◆ Records from a collection

┄┄┄┄┄┄

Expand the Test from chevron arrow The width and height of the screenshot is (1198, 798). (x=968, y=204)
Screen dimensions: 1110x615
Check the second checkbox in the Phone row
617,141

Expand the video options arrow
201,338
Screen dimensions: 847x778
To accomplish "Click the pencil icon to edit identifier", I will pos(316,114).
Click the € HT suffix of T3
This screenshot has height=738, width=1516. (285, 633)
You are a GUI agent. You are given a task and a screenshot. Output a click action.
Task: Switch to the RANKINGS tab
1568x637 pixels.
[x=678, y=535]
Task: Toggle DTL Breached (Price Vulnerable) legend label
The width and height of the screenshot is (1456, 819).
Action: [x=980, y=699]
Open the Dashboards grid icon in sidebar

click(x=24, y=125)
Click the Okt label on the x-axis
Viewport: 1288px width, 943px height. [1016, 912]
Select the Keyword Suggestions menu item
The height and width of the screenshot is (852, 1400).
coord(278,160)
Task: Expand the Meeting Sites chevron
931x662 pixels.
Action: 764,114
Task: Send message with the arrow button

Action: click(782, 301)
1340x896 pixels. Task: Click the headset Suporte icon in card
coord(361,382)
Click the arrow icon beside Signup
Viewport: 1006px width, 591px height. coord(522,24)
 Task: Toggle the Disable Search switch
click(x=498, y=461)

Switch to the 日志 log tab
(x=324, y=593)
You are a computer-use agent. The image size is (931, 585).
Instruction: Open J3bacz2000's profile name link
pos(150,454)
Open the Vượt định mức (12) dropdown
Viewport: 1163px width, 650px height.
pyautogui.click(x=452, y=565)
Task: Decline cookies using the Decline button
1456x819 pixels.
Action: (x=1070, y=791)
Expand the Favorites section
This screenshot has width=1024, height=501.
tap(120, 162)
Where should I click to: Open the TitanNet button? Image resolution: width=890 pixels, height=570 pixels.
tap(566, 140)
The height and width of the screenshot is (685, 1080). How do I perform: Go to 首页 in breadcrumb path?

┄┄┄┄┄┄

◆ What to produce
Set down exactly the lines from the one that contains "You are a computer-use" to the final line above, both included, and nothing more.

◆ Output of the exercise
You are a computer-use agent. The image size is (931, 585).
Instruction: Open J3bacz2000's profile name link
pos(150,454)
Open the Vượt định mức (12) dropdown
Viewport: 1163px width, 650px height.
pyautogui.click(x=452, y=565)
Task: Decline cookies using the Decline button
1456x819 pixels.
Action: (x=1070, y=791)
Expand the Favorites section
This screenshot has width=1024, height=501.
tap(120, 162)
Where should I click to: Open the TitanNet button? Image resolution: width=890 pixels, height=570 pixels.
tap(566, 140)
The height and width of the screenshot is (685, 1080). How do I perform: Go to 首页 in breadcrumb path?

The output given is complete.